Note that there are 5, 4, 3, and 2 units in input layer, in 2 hidden layers, and in output layers.

代码:

tf.reset_default_graph()

num_units_in_layers = [5,4,3,2]

X = tf.placeholder(shape=[5, 3], dtype=tf.float32)
Y = tf.placeholder(shape=[2, 3], dtype=tf.float32)
parameters = initialize_layer_parameters(num_units_in_layers)
init = tf.global_variables_initializer() 

my_sess = tf.Session()
my_sess.run(init)
ZL = forward_propagation_with_relu(X, num_units_in_layers, parameters, my_sess)
#my_sess.run(parameters)  # Do I need to run this? Or is it obsolete?

cost = compute_cost(ZL, Y, my_sess, parameters, batch_size=3, lambd=0.05)
optimizer =  tf.train.AdamOptimizer(learning_rate = 0.001).minimize(cost)
_ , minibatch_cost = my_sess.run([optimizer, cost], 
                                 feed_dict={X: minibatch_X, 
                                            Y: minibatch_Y})

print(minibatch_cost)
my_sess.close()

错误:

---------------------------------------------------------------------------
ValueError                                Traceback (most recent call last)
<ipython-input-321-135b9fc18268> in <module>()
     16 cost = compute_cost(ZL, Y, my_sess, parameters, 3, 0.05)
     17 
---> 18 optimizer =  tf.train.AdamOptimizer(learning_rate = 0.001).minimize(cost)
     19 _ , minibatch_cost = my_sess.run([optimizer, cost], 
     20                                  feed_dict={X: minibatch_X, 

~/.local/lib/python3.5/site-packages/tensorflow/python/training/optimizer.py in minimize(self, loss, global_step, var_list, gate_gradients, aggregation_method, colocate_gradients_with_ops, name, grad_loss)
    362           "No gradients provided for any variable, check your graph for ops"
    363           " that do not support gradients, between variables %s and loss %s." %
--> 364           ([str(v) for _, v in grads_and_vars], loss))
    365 
    366     return self.apply_gradients(grads_and_vars, global_step=global_step,

ValueError: No gradients provided for any variable, check your graph for ops that do not support gradients, between variables ["<tf.Variable 'weights/W1:0' shape=(4, 5) dtype=float32_ref>", "<tf.Variable 'biases/b1:0' shape=(4, 1) dtype=float32_ref>", "<tf.Variable 'weights/W2:0' shape=(3, 4) dtype=float32_ref>", "<tf.Variable 'biases/b2:0' shape=(3, 1) dtype=float32_ref>", "<tf.Variable 'weights/W3:0' shape=(2, 3) dtype=float32_ref>", "<tf.Variable 'biases/b3:0' shape=(2, 1) dtype=float32_ref>"] and loss Tensor("Add_3:0", shape=(), dtype=float32).

请注意,如果我跑步

print(tf.trainable_variables())

就在"optimizer = ..."行之前,我实际上在那里看到了我的可训练变量.

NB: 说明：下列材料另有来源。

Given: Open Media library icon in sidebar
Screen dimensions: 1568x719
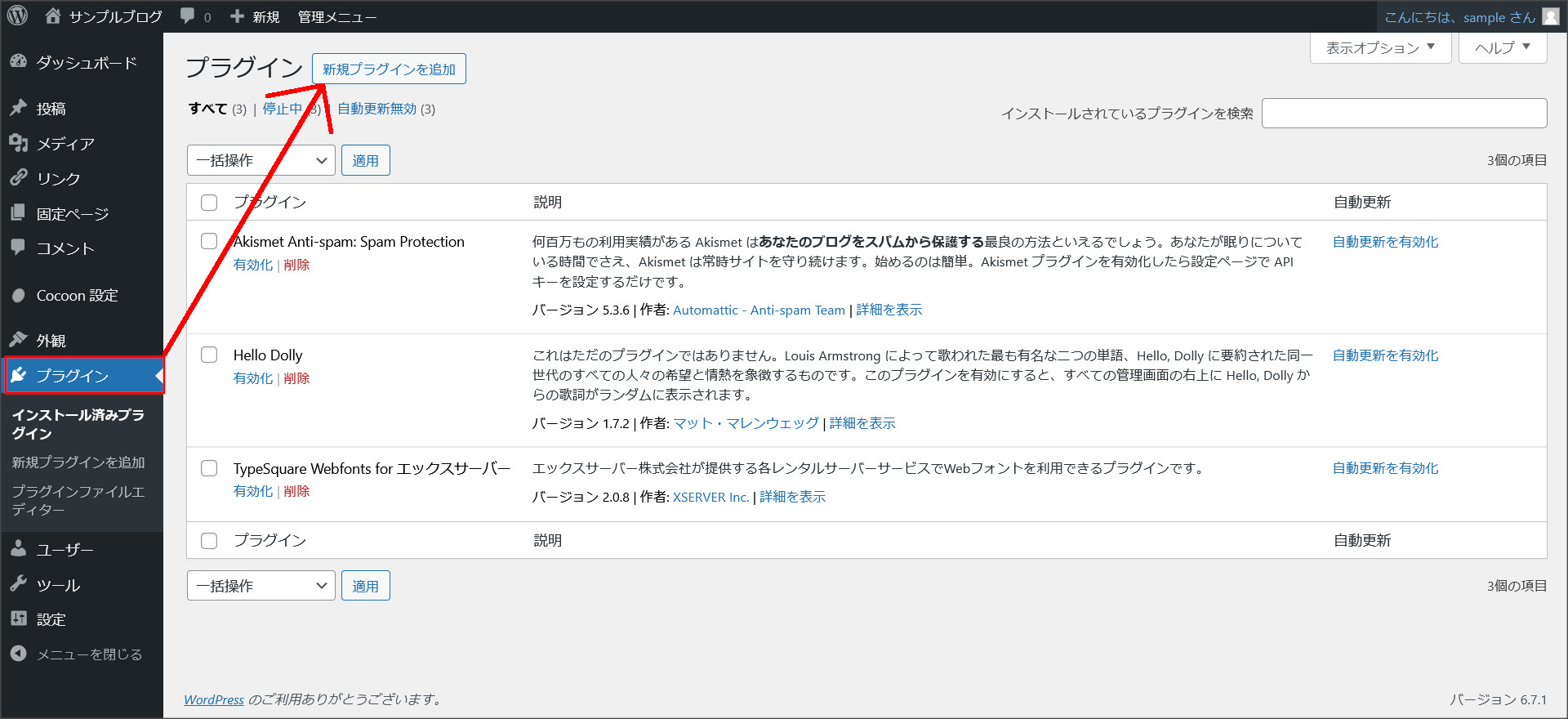Looking at the screenshot, I should point(19,143).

just before the "optimizer = ..." line, I actually see my trainable variables there.

hts/W1:0' shape=(4, 5) dtype=float32_ref>, <tf.Variable 'biases/b1:0' shape=(4, 1) dtype=float32_ref>, <tf.Variable 'weights/W2:0' shape=(3, 4) dtype=float32_ref>, <tf.Variable 'biases/b2:0' shape=(3, 1) dtype=float32_ref>, <tf.Variable 'weights/W3:0' shape=(2, 3) dtype=float32_ref>, <tf.Variable 'biases/b3:0' shape=(2, 1) dtype=float32_ref>]

会有人知道可能是什么问题吗?

Would anyone have an idea about what can be the problem?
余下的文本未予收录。